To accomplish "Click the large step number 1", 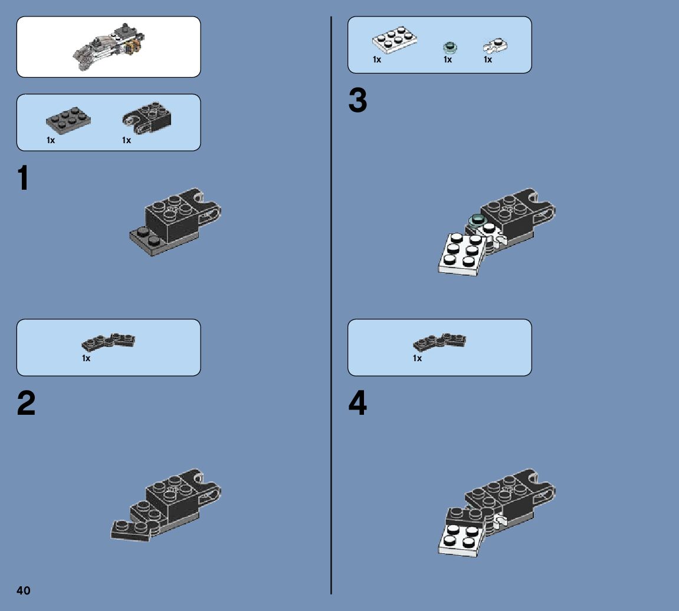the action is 24,178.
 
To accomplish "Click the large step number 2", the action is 26,402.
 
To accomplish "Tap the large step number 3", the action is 357,100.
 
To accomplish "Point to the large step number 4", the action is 357,402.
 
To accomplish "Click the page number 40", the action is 24,590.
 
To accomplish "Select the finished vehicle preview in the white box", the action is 109,47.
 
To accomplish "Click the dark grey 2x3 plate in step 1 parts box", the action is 68,120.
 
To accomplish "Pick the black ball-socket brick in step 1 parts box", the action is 147,118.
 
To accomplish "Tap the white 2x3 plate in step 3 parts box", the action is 395,39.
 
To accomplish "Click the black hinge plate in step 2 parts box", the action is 109,342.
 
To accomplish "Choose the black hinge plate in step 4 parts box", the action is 439,342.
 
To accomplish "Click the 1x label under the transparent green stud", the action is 448,60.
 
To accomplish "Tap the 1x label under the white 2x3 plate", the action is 377,60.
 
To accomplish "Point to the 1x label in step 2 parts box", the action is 86,358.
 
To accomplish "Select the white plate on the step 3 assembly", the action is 462,255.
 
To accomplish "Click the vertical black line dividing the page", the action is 332,305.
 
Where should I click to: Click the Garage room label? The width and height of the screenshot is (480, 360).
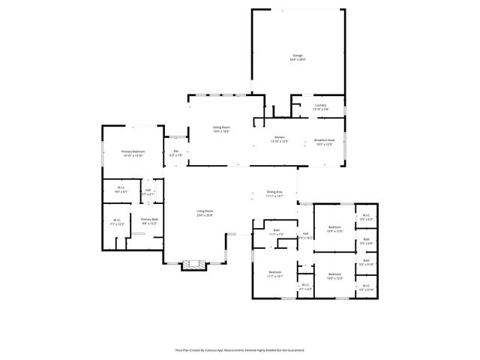(298, 58)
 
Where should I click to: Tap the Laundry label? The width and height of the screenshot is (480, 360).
(320, 107)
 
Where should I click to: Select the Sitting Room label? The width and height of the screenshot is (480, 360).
(220, 129)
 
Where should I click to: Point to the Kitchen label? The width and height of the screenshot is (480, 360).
(279, 139)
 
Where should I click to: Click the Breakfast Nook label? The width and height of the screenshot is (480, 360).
(323, 142)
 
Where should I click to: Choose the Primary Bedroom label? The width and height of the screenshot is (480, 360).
(133, 153)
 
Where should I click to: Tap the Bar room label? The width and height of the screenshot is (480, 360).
(176, 153)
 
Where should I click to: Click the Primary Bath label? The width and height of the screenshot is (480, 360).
(149, 221)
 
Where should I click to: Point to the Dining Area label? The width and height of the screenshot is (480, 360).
(274, 194)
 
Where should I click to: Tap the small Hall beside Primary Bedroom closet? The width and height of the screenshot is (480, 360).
(148, 191)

• The exercise:
Copy out the part that opens with the line containing "Where should I click to: Point to the Dining" and runs through the end of the rows, requests included. Multiply each coordinate in the answers by 2.15 and round it to a whole number, rounding halves up, while leaving the requests, including their width and height figures, unchanged.

• The reply:
Where should I click to: Point to the Dining Area label? The width and height of the screenshot is (480, 360).
(589, 417)
 
Where should I click to: Tap the small Hall beside Primary Bedroom closet? The width and height of the screenshot is (480, 360).
(318, 411)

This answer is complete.